Luca Belpietro is an Earth Changer.

If growing up means giving up your passions that as adults are drummed out of us, Luca doesn’t want to grow up, but retain a child-like belief in dreams - in his case to live and work in Kenya with a Maasai community to support sustainable culture, conservation and livelihoods, a dream come true with ecolodge Campi ya Kanzi and the Maasai Wilderness Conservation Trust of which it forms part.

Places

I was born in Italy, to a mother and father who had a passion for Africa, and who would go on safari every year. Desperate to accompany my father at the age of 4, I slept in a tent in our vineyard with my dogs to prove my dedication to the cause. The first safari with him to Kenya in 1975 aged 11 was really a milestone in my life. It wasn’t just a dream, it was a passion. Already at that age I told my parents it was where I wanted to be, and the Maasai village we visited ended up being where I am living, working and engaging with, and for, the same community. Those nights didn’t allow me to go back to ‘normality’.

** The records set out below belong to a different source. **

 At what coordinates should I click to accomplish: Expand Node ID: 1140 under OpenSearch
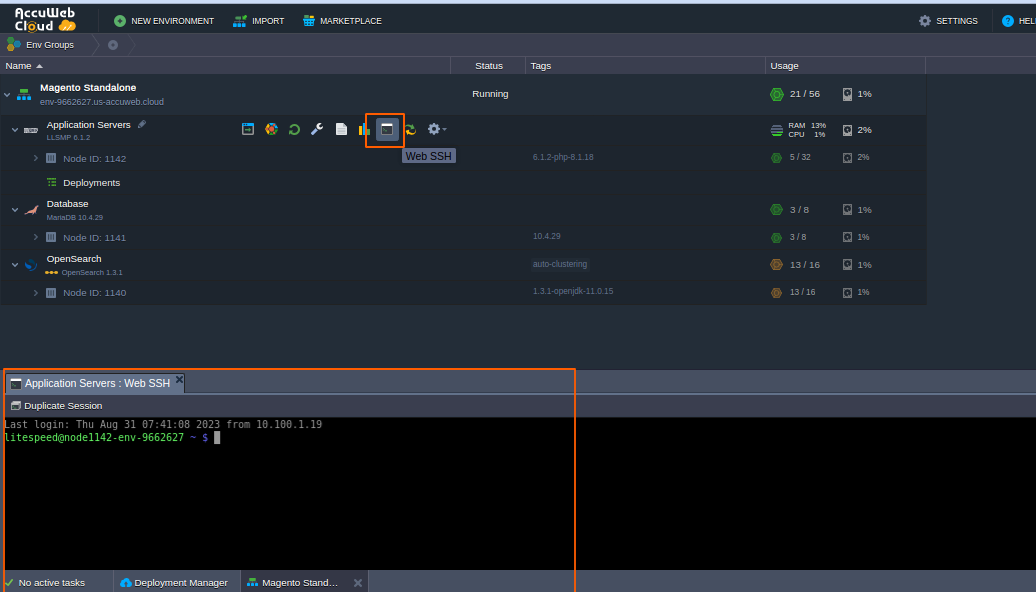(36, 293)
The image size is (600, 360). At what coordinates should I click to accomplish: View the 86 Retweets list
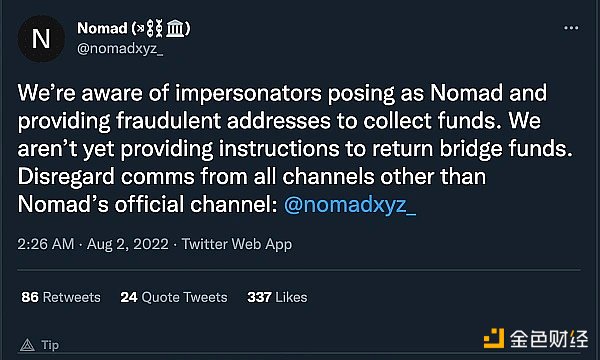point(61,297)
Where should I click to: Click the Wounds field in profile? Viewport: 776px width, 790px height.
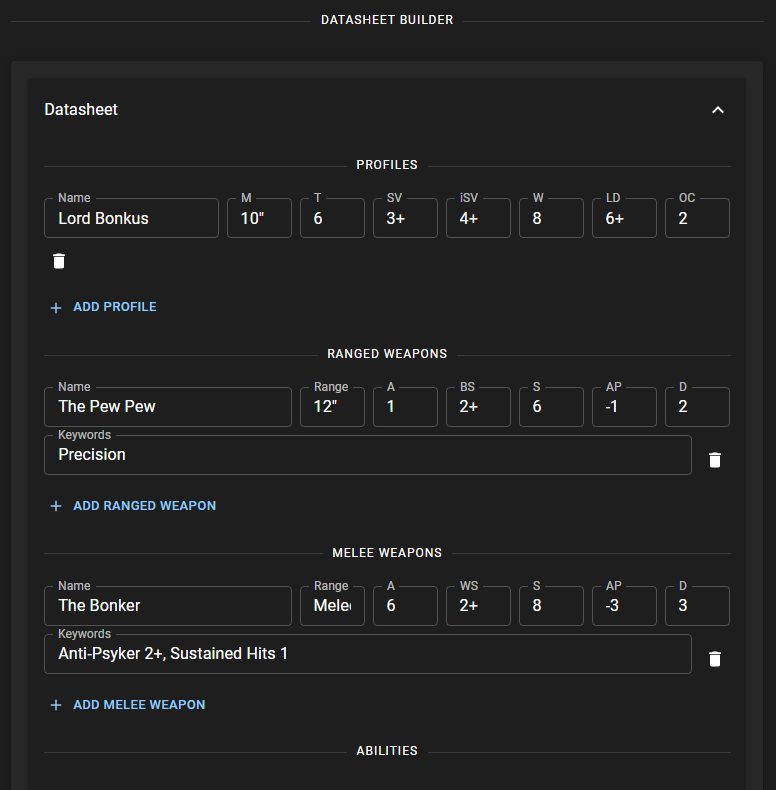pos(551,218)
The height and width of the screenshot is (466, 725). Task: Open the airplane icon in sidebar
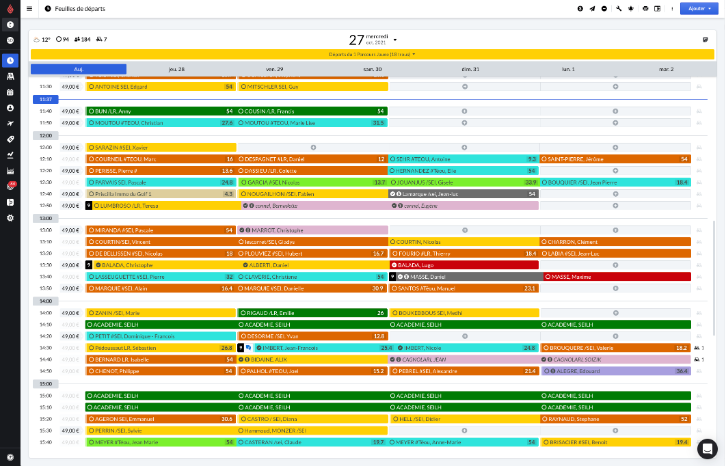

A meeting for luca with Maasai scouts

A meeting for luca with Maasai scouts

If you feel something is driving you, you shouldn’t listen to the ‘grown-up’ who tells you ‘stop dreaming'.

I didn’t stop dreaming, I dared to proceed. And that desire to follow my passion eventually led me to move to Kenya, and has led to something much bigger than myself, impacting the lives of many. To me, it’s testament to the fact that if you follow your passions, things unfold for you. You make it the way you desire.

But it took time. We had friends who were farmers on Lake Naivasha, in Kenya, I spent months with them after high school, then in my university research, struck by the strong conflict between protected areas and communities, I wrote a thesis on “Sustainable Development and Environment Conservation: Wildlife as a Natural Resource in Kenya”, seeding the concept for a new model for conservation. I gained a degree in economics, and after had a career as the managing director of a financial consulting firm, although of course my interest meant I stayed involved in wildlife conservation in Kenya.

The Chyulu hills looking to mount kilimanjaro

The Chyulu hills looking to mount kilimanjaro

It wasn’t until 1995 that I left the world of finance, followed my heart to Kenya, and settled in the Maasai-owned Chyulu Hills in the world-famous Amboseli-Tsavo ecosystem with its cloud forests and the backdrop of Mount Kilimanjaro rising out of the plains.

We started with a very basic camp, me and my girlfriend Antonella Bonomi, who was from the same Italian small town and thankfully came to share my passion for Kenya and the Maasai. The first 2 years in a small tent wasn’t easy – so I think it was love. I hope it was, she’s still here, now my wife! There was no infrastructure there, no buildings, no communications, no water, not even a road, absolutely nothing.

Cloud forest walk with Matasha

Cloud forest walk with Matasha

People

In that time, we built a lodge from scratch, with Maasai permission, and physically with our hands with the Maasai – we didn’t want to have contractors doing it. We engaged with the Maasai herdsmen and taught them to become carpenters, masons, and later waiters, cooks, mechanics, guides... We didn’t need to teach them the law of the wilderness, they knew that having grown up with wildlife around them and are natural observers and trackers, just how to communicate as professional hosts to guests.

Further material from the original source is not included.